◆ AIM: Express each line of the material below as a JSON list of strings, one string per line, with blank lines omitted.

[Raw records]
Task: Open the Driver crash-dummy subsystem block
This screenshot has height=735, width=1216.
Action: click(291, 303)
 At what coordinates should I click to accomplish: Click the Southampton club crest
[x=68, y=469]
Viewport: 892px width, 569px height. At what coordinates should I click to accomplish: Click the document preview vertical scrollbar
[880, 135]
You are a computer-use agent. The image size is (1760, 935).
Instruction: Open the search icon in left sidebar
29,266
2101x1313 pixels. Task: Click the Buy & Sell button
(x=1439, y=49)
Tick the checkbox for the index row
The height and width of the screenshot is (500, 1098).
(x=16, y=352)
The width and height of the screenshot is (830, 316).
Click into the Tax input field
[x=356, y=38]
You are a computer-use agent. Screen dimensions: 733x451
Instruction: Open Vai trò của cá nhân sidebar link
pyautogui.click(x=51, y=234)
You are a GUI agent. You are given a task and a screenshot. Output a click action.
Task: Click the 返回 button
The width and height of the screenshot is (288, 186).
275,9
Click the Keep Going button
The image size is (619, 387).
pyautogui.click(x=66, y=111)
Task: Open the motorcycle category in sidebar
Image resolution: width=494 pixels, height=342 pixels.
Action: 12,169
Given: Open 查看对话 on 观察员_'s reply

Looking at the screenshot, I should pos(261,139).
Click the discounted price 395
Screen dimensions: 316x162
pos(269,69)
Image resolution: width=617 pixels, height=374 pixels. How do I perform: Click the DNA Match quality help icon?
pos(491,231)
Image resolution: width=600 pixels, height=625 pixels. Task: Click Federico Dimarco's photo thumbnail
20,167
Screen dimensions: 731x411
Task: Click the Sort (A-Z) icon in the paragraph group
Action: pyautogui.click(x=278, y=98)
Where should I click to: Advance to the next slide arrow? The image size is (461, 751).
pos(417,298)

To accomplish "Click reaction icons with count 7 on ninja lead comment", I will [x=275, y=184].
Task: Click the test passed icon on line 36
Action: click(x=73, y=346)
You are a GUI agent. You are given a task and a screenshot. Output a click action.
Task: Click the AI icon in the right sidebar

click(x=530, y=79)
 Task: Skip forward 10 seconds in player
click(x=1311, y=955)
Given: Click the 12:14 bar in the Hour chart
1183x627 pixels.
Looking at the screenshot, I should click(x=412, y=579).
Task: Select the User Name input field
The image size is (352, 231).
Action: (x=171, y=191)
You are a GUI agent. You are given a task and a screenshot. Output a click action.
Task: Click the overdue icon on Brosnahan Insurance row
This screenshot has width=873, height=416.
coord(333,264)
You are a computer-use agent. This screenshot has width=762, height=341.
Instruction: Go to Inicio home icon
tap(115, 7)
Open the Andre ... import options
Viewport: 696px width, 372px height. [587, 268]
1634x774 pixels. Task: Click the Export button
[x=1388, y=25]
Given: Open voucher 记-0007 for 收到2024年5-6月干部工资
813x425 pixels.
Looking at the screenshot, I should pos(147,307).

◆ RESPONSE TO THE EXERCISE:
[
  "Task: Open the Driver crash-dummy subsystem block",
  "This screenshot has height=735, width=1216.",
  "Action: click(291, 303)",
  " At what coordinates should I click to accomplish: Click the Southampton club crest",
  "[x=68, y=469]",
  "Viewport: 892px width, 569px height. At what coordinates should I click to accomplish: Click the document preview vertical scrollbar",
  "[880, 135]",
  "You are a computer-use agent. The image size is (1760, 935).",
  "Instruction: Open the search icon in left sidebar",
  "29,266",
  "2101x1313 pixels. Task: Click the Buy & Sell button",
  "(x=1439, y=49)",
  "Tick the checkbox for the index row",
  "The height and width of the screenshot is (500, 1098).",
  "(x=16, y=352)",
  "The width and height of the screenshot is (830, 316).",
  "Click into the Tax input field",
  "[x=356, y=38]",
  "You are a computer-use agent. Screen dimensions: 733x451",
  "Instruction: Open Vai trò của cá nhân sidebar link",
  "pyautogui.click(x=51, y=234)",
  "You are a GUI agent. You are given a task and a screenshot. Output a click action.",
  "Task: Click the 返回 button",
  "The width and height of the screenshot is (288, 186).",
  "275,9",
  "Click the Keep Going button",
  "The image size is (619, 387).",
  "pyautogui.click(x=66, y=111)",
  "Task: Open the motorcycle category in sidebar",
  "Image resolution: width=494 pixels, height=342 pixels.",
  "Action: 12,169",
  "Given: Open 查看对话 on 观察员_'s reply",
  "Looking at the screenshot, I should pos(261,139).",
  "Click the discounted price 395",
  "Screen dimensions: 316x162",
  "pos(269,69)",
  "Image resolution: width=617 pixels, height=374 pixels. How do I perform: Click the DNA Match quality help icon?",
  "pos(491,231)",
  "Image resolution: width=600 pixels, height=625 pixels. Task: Click Federico Dimarco's photo thumbnail",
  "20,167",
  "Screen dimensions: 731x411",
  "Task: Click the Sort (A-Z) icon in the paragraph group",
  "Action: pyautogui.click(x=278, y=98)",
  "Where should I click to: Advance to the next slide arrow? The image size is (461, 751).",
  "pos(417,298)",
  "To accomplish \"Click reaction icons with count 7 on ninja lead comment\", I will [x=275, y=184].",
  "Task: Click the test passed icon on line 36",
  "Action: click(x=73, y=346)",
  "You are a GUI agent. You are given a task and a screenshot. Output a click action.",
  "Task: Click the AI icon in the right sidebar",
  "click(x=530, y=79)",
  " Task: Skip forward 10 seconds in player",
  "click(x=1311, y=955)",
  "Given: Click the 12:14 bar in the Hour chart",
  "1183x627 pixels.",
  "Looking at the screenshot, I should click(x=412, y=579).",
  "Task: Select the User Name input field",
  "The image size is (352, 231).",
  "Action: (x=171, y=191)",
  "You are a GUI agent. You are given a task and a screenshot. Output a click action.",
  "Task: Click the overdue icon on Brosnahan Insurance row",
  "This screenshot has width=873, height=416.",
  "coord(333,264)",
  "You are a computer-use agent. This screenshot has width=762, height=341.",
  "Instruction: Go to Inicio home icon",
  "tap(115, 7)",
  "Open the Andre ... import options",
  "Viewport: 696px width, 372px height. [587, 268]",
  "1634x774 pixels. Task: Click the Export button",
  "[x=1388, y=25]",
  "Given: Open voucher 记-0007 for 收到2024年5-6月干部工资",
  "813x425 pixels.",
  "Looking at the screenshot, I should pos(147,307)."
]